A new training program utilising virtual reality (VR) technologies will be rolled out across emergency departments in New South Wales, offering nurses and medical staff real-time experience to improve stroke care.

The TACTICS VR stroke training program is a collaboration between the Agency for Clinical Innovation and the University of Newcastle Centre for Advanced Training Systems.

University of Newcastle professor Rohan Walker confirmed that the VR nurse training follows Telestroke training already produced using the TACTICS VR platform.

NSW Health Minister, Ryan Park, who launched the program, said the technology would serve to significantly improve outcomes for stroke treatments, which are viewed as time-critical medical emergencies.

“Fast response and treatment of stroke is vital to saving lives and improving recovery. By simulating a real-time scenario, this training will give emergency nurses practice in how to handle those first critical minutes.

He added: “A total of 27 VR headsets have been distributed to regional, rural and metropolitan hospitals, with a focus on smaller hospitals where staff may have limited exposure to stroke presentations.”

The program will be rolled out across 27 hospitals in NSW, with a demonstration of the immersive training at Royal North Shore Hospital.

The stroke VR nurse training program will run in all regional local health districts, including the following hospitals: Tweed, Lismore, Grafton, Coffs Harbour, Moree, Armidale, Tamworth, Port Macquarie, Manning, Dubbo, Broken Hill, Orange, Bathurst, Lithgow, Blue Mountains, Goulburn, Cooma, Shoalhaven, Griffith, Wagga Wagga, Deniliquin, Moruya and South East Regional Hospital (SERH).

It will also run in the Sydney, Northern Sydney and South Eastern Sydney local health districts, at the Royal Prince Alfred, Prince of Wales, St Vincent’s and Royal North Shore hospitals.

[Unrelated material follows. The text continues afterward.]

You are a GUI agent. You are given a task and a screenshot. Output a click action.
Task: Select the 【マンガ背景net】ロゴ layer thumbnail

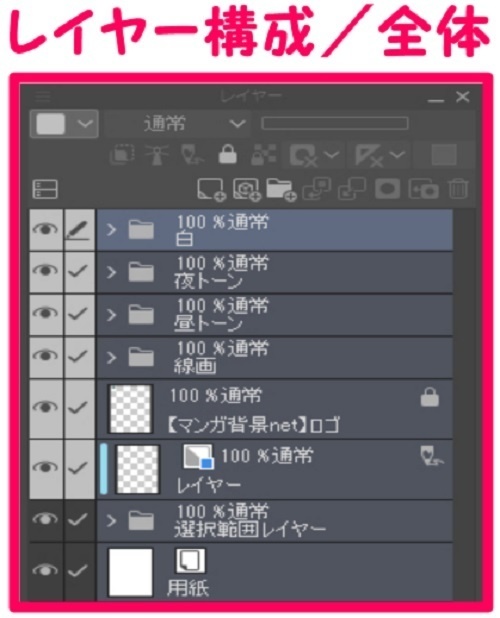pyautogui.click(x=130, y=409)
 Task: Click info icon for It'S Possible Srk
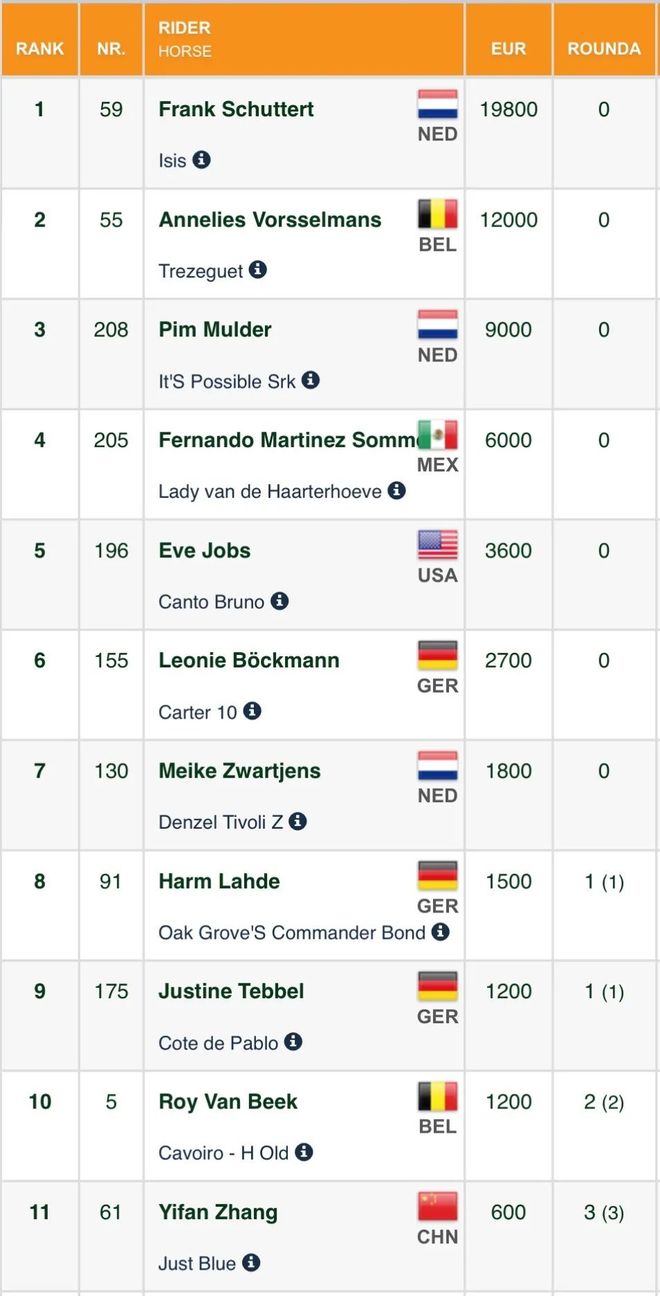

“VR training gives patients and nurses access to best-practice stroke care, especially in regional areas where a local hospital does not receive the same volume of stroke patients as its city counterparts,” NSW Health deputy secretary, clinical innovation and research, and chief executive of the Agency for Clinical Innovation, Dr Jean-Frédéric Levesque, said.

“This new training program complements the successful NSW Telestroke Service, which uses video consultation to provide people living in rural and regional NSW with rapid access to specialist stroke diagnoses and treatment.

Levesque added: “Telestroke is now operating in 23 hospitals across the state.”